Exercise directions — Count the lines below with the string "icon" in them. Only the number should be given.

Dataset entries
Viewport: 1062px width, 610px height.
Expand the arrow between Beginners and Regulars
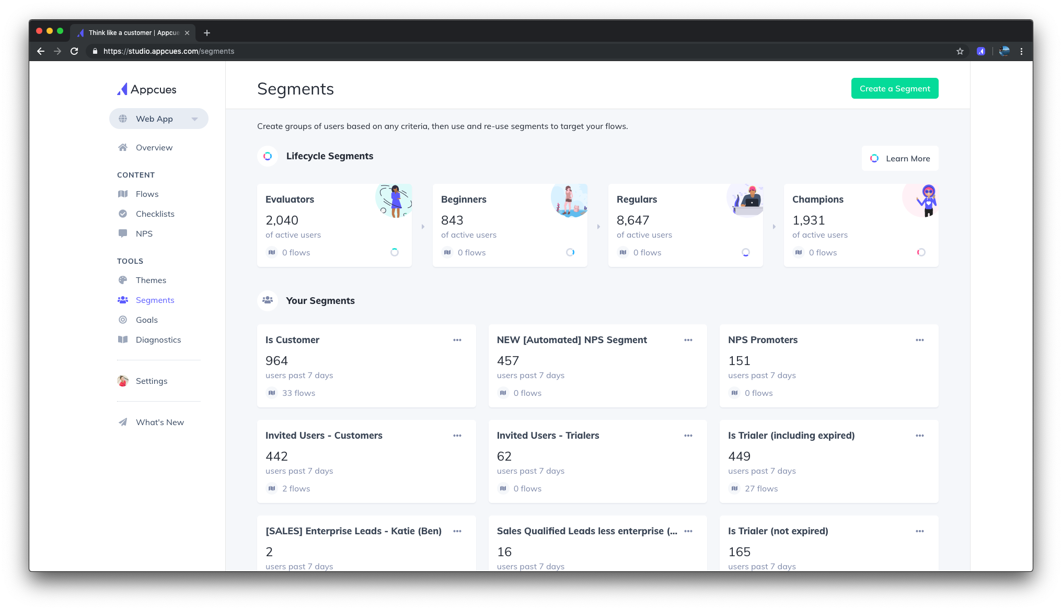pyautogui.click(x=598, y=226)
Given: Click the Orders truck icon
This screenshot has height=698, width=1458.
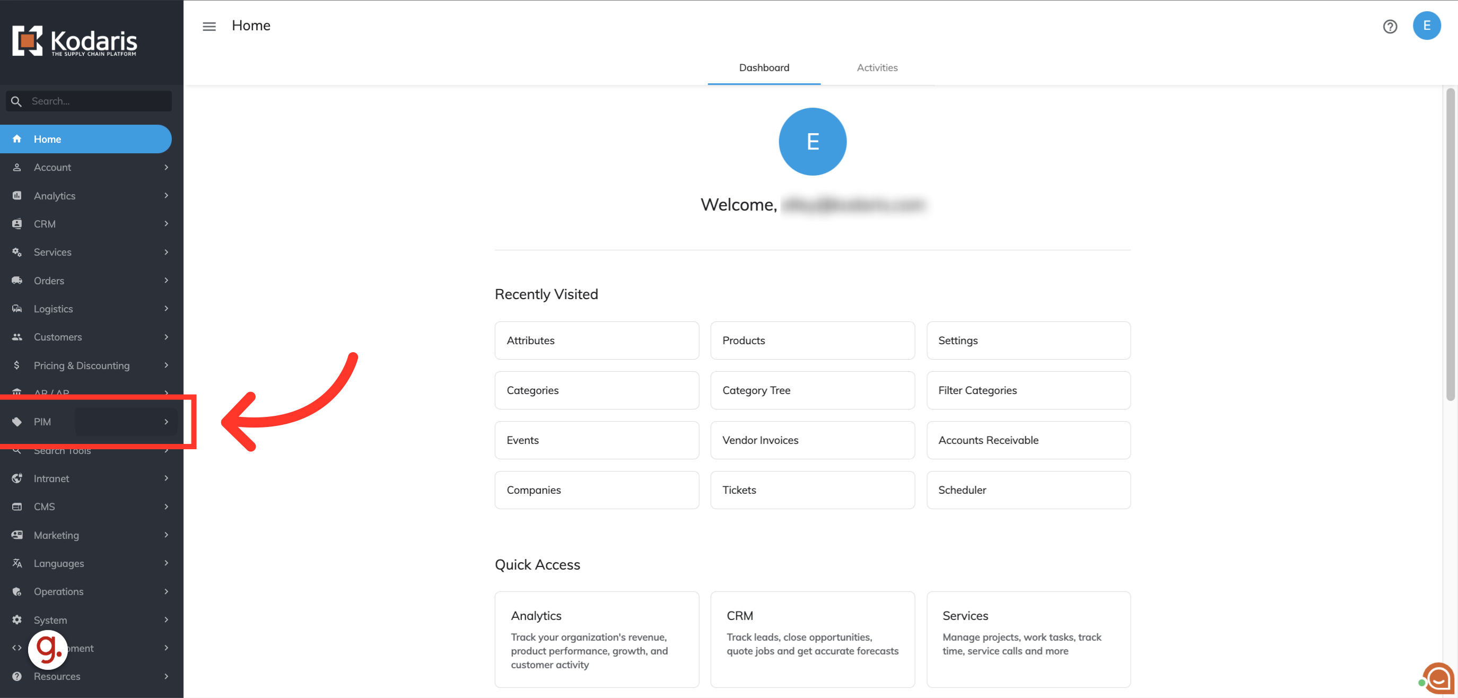Looking at the screenshot, I should click(17, 280).
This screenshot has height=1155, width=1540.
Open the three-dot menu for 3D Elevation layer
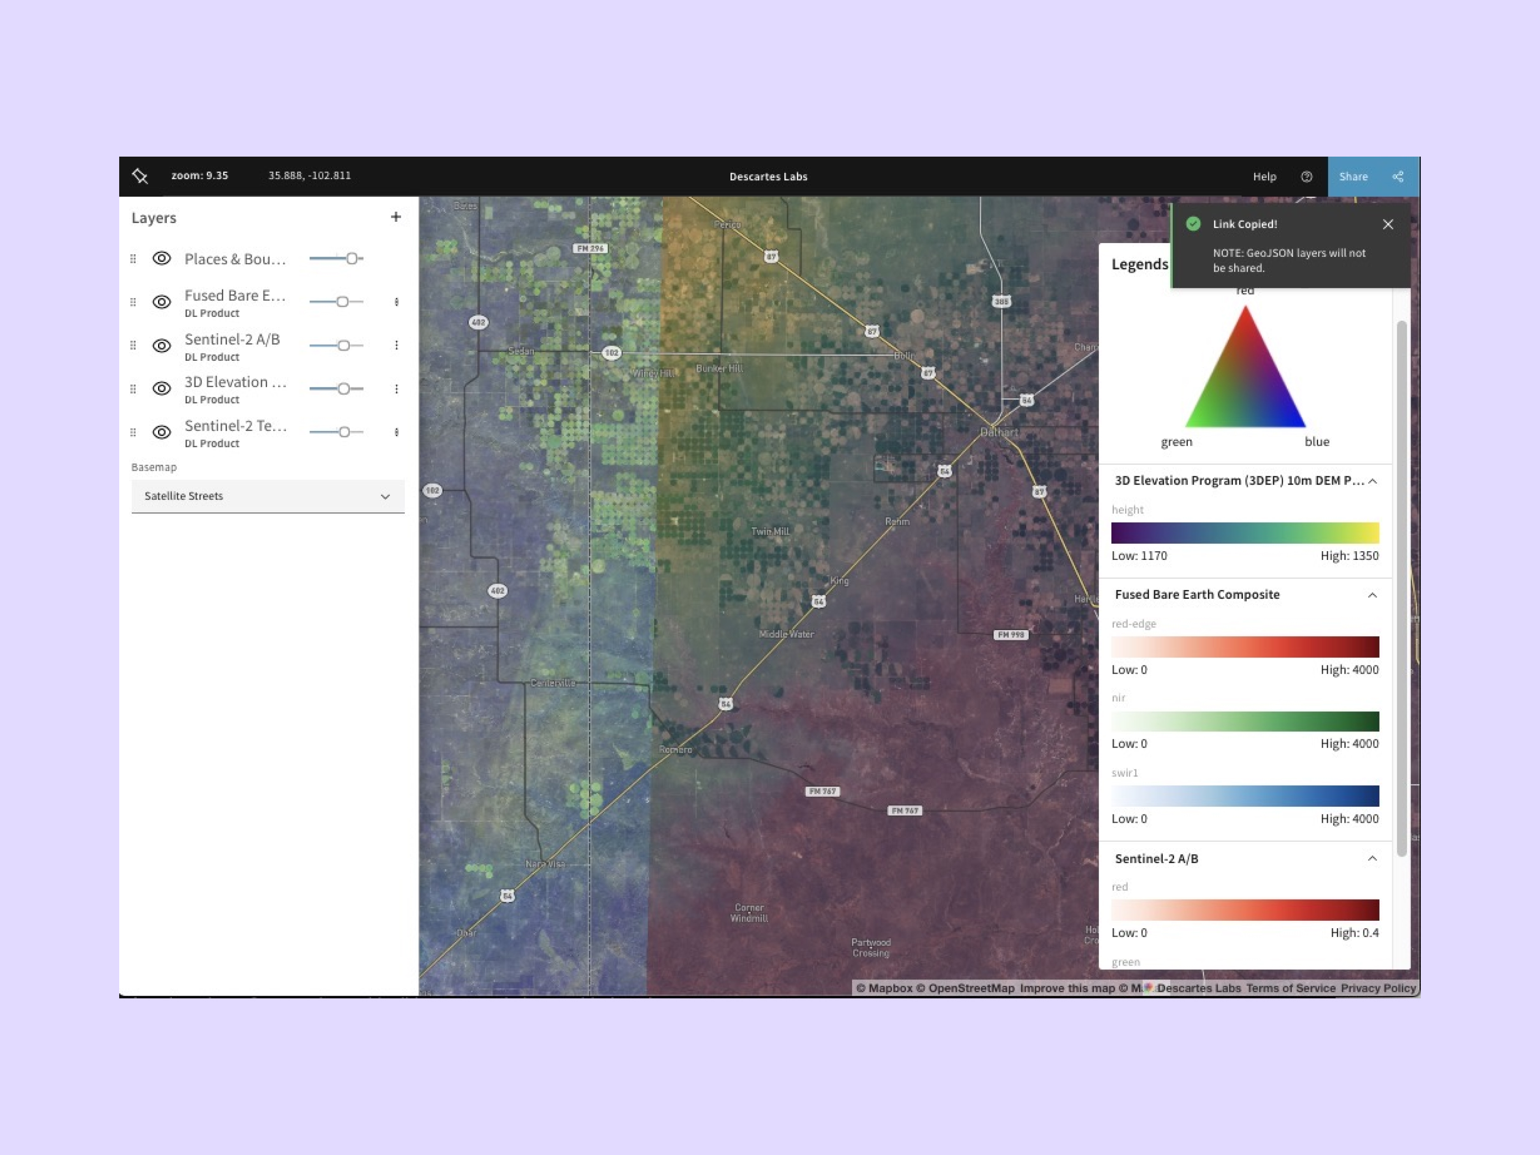tap(397, 388)
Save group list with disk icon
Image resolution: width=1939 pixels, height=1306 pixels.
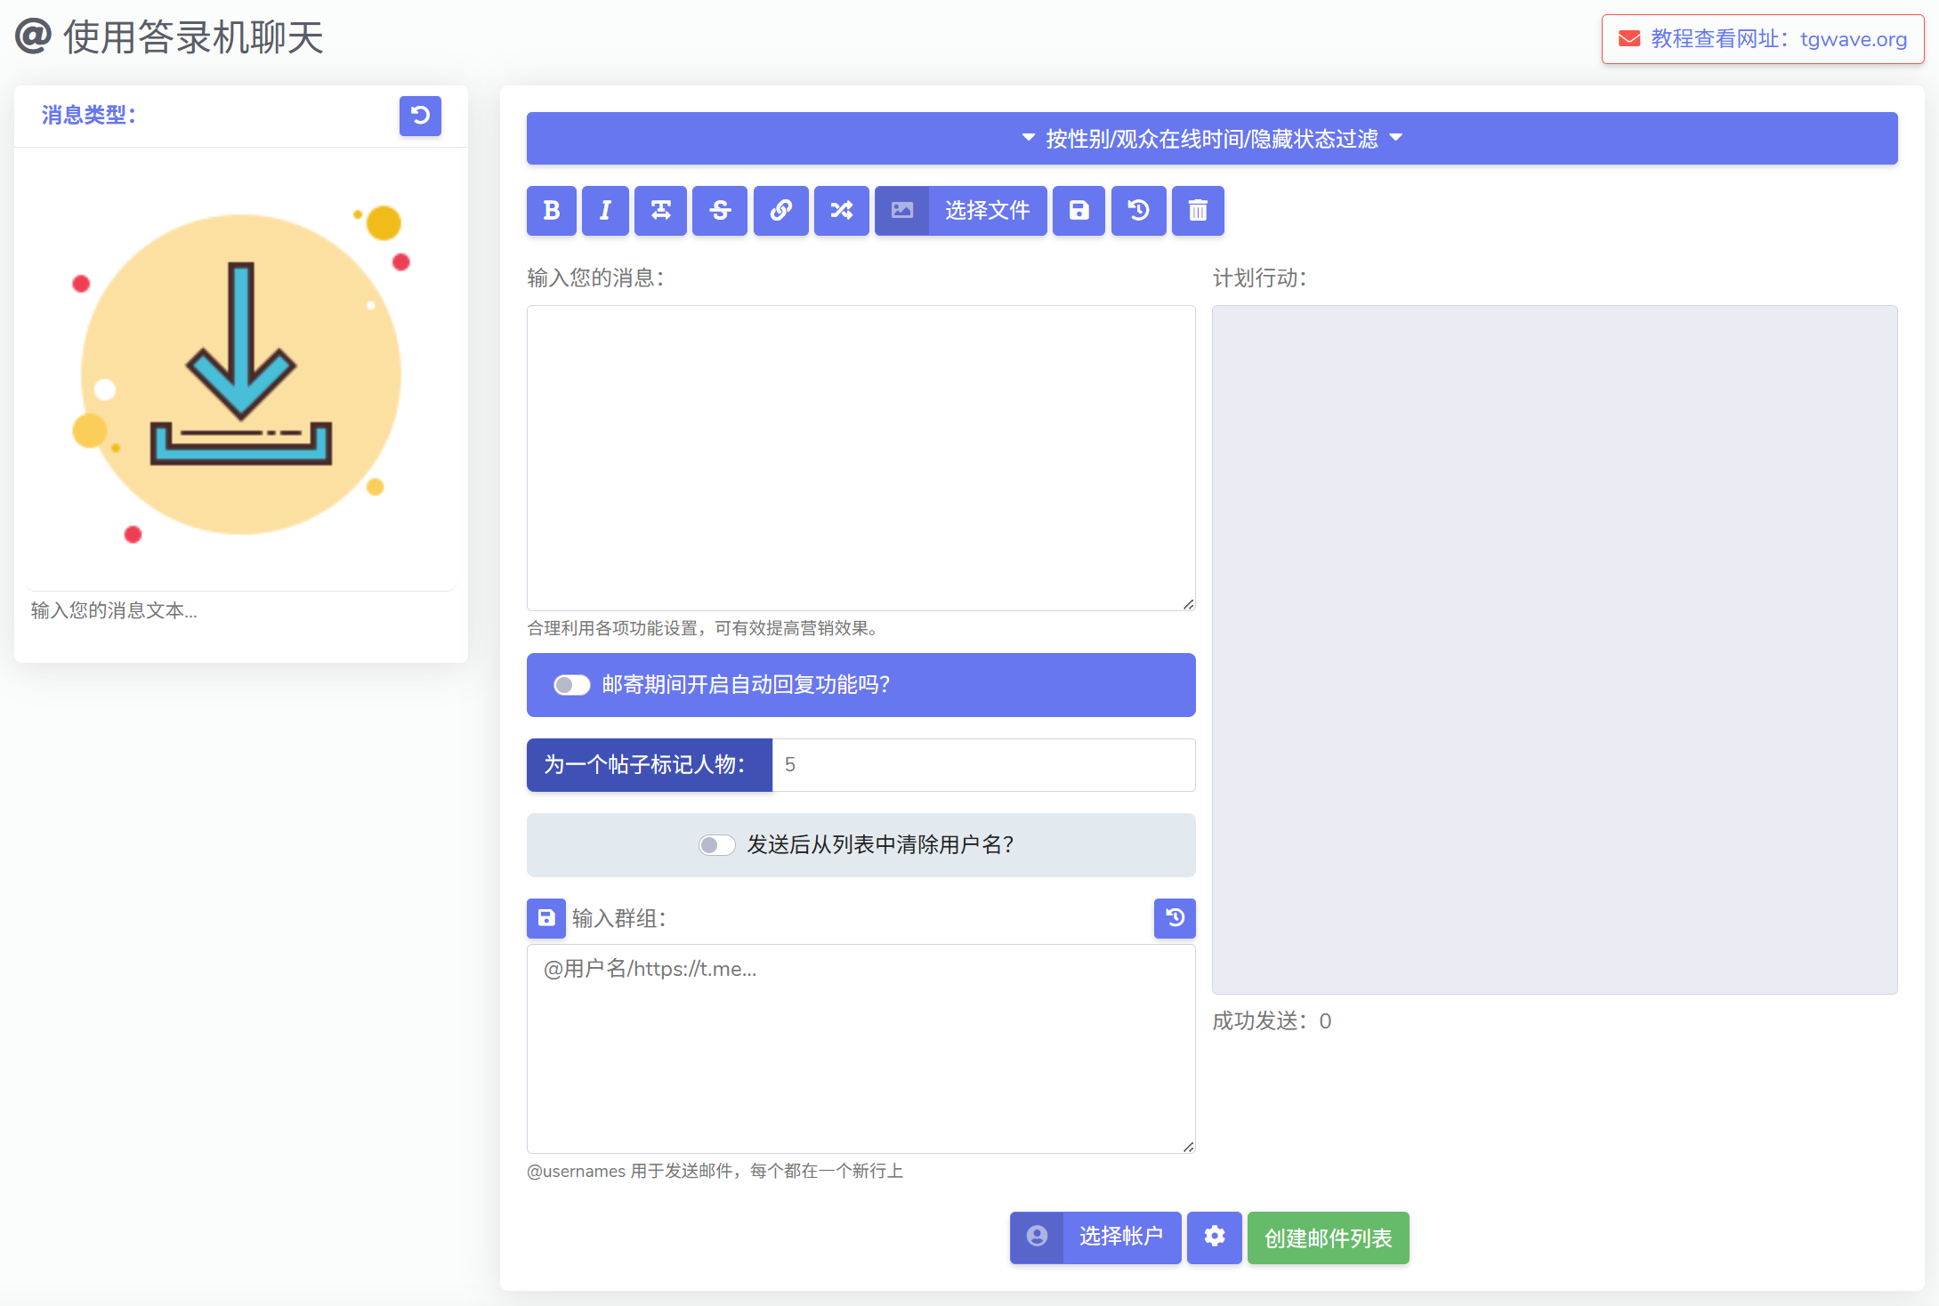[x=545, y=918]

Response below — 2